BETHESDA, MD – In an effort to improve colorectal cancer screening in the United States, where it is the second leading cause of cancer death, the American College of Gastroenterology (ACG) is ramping things up by recommending everyone get a screening colonoscopy daily.
“Like many cancers, the key to diagnosis and intervention is catching it sooner than later,” explained gastroenterologist Dr. Amy Butts, an instructor, assistant professor, associate professor, full professor, and visiting professor at The Hoppin’ Johns University in Baltimore. “Who knows what can happen in 24 hours? We can’t take that chance and your colon can’t take that chance.”
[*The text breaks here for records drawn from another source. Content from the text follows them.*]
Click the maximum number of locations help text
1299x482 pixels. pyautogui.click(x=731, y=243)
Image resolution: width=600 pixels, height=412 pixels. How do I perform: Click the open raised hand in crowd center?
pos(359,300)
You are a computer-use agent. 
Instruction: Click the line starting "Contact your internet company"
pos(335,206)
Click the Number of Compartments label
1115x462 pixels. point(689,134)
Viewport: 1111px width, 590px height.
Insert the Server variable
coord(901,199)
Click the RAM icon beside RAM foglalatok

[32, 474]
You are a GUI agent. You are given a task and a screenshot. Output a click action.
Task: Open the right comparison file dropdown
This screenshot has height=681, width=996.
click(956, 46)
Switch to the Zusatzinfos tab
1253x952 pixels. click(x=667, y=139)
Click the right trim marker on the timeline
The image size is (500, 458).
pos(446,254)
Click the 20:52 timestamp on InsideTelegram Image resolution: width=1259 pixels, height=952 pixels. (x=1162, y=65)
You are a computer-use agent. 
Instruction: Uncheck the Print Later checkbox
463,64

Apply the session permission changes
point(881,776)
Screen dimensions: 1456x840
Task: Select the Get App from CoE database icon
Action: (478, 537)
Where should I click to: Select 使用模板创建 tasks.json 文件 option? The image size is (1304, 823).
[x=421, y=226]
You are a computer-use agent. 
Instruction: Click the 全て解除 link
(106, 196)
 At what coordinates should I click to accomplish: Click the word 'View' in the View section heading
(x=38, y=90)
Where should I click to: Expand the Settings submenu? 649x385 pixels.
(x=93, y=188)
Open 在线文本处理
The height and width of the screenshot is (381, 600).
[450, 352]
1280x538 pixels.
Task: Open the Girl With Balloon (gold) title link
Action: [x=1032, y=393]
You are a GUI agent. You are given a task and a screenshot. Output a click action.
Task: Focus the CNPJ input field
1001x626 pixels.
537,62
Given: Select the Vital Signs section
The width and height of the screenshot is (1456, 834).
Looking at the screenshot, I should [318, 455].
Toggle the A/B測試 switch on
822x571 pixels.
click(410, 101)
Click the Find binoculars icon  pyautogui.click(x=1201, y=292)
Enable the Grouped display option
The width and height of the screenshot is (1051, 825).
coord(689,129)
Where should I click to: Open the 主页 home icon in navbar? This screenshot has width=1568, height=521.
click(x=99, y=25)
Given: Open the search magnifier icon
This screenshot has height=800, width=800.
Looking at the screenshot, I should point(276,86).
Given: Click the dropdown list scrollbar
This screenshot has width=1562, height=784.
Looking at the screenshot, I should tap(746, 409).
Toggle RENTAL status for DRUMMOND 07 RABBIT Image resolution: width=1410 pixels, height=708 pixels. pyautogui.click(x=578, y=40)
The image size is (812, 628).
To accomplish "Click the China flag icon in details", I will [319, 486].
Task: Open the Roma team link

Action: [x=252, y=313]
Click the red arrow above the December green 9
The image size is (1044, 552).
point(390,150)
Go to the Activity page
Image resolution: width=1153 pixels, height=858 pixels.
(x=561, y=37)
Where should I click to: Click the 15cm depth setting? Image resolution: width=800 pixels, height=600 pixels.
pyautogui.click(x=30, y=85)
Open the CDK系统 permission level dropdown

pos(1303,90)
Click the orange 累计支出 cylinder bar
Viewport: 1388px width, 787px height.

Before the new ACG guideline, several groups including the American Cancer Society recommended a screening interval of 10 years after a first negative screening colonoscopy. Many gastroenterologists and oncologists felt the interval was not only arbitrary but long, stating that 10 years nearly equated to one whole decade. That’s a long time for a gastroenterologist not to scope something.
“The pendulum has swung in the other direction,” stated Dr. Jonathan Rears, a retired gastroenterologist who still scopes dozens of colons every day, including weekends and holidays. In fact, he makes house calls. “If your colon looks great today, there’s no guarantee it’ll look great tomorrow. There could be a polyp, a mass, a gerbil, a Pokémon. That’s why we need to look every single day.”
The ACG says this is a huge step forward in prevention but admits the time isn’t yet right to recommend continuous colonoscopies.
The National Colorectal Cancer Roundtable has created a pledge to screen 80% of the U.S. population’s colons every day from now until the end of time. “The only way to make things happen is by reaching high, to shoot for the stars,” said Butts. “Or your anus. We’re shooting for your anus.”